Helicóptero com aproximadamente 300 kg de cocaína caiu na região do Pantanal, em Poconé (MT), neste domingo (1º) – Foto: Ciopaer/MT
Por Brenda Ortiz, G1 DF
O helicóptero que caiu na região do Pantanal, em Mato Grosso, com aproximadamente 300 kg de cocaína, está no nome de um policial civil do Distrito Federal. A aeronave foi encontrada no domingo (1º), em uma fazenda, no município de Poconé (MT), durante uma investigação da Polícia Federal.
Na matrícula da aeronave, na Agência Nacional de Aviação Civil (Anac), consta que o dono da aeronave é o papiloscopista policial Ronney José Barbosa Sampaio. O servidor público disse ao G1 que vendeu o helicóptero em maio.
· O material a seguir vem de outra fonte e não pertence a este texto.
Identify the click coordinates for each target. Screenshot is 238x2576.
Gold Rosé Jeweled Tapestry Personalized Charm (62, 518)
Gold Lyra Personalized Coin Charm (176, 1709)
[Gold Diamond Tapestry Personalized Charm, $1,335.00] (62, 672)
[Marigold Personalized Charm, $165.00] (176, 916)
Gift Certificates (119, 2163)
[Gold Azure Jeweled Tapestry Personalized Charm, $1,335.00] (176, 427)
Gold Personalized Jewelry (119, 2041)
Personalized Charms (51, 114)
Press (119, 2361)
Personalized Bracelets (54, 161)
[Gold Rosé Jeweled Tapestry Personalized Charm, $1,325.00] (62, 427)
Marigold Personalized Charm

“Eu tenho todos os documentos da venda do helicóptero, fiz a transferência da minha parte. Mas esse processo é igual quando vende um carro. Se o comprador não for lá e fizer a transferência para ele também, ele continua no meu nome”, disse o policial.
De acordo com o agente da Polícia Civil do DF, o helicóptero foi vendido para um homem que mora em Mato Grosso do Sul (MS). A reportagem tenta contato com o comprador, mas o telefone informado pelo policial está desligado.
Segundo Ronney Sampaio, o helicóptero não poderia ter sido usado, pois não estava em condições de voo. “Ele não estava aeronavegável e não tinha autorização para voar”, contou.
“Eu comprei ele [o helicóptero] tem um ano mais ou menos. Mas como eu não tinha dinheiro pra arrumar o documento dele, eu vendi. O recibo da venda do helicóptero foi feito em 25 de maio deste ano”, diz o policial civil.
Segundo o Portal da Tranparência do Distrito Federal, a última remuneração do policial civil, em junho foi de R$ 19.746,02. O salário médio dele é de cerca de R$ 12 mil.
Tráfico internacional de drogas
A Polícia Federal monitorava uma possível situação de tráfico internacional de drogas quando encontrou o helicóptero. A aeronave, modelo Robinson R-44, matrícula PT-RMM, estava parcialmente destruída, no chão, e com sacos de droga ao redor.
De acordo com a PF, o helicóptero é avaliado em aproximadamente R$ 450 mil e tem capacidade para transportar até três passageiros, além do piloto, e carga máxima de 340 kg. O caso é investigado pela Polícia Federal de Mato Grosso.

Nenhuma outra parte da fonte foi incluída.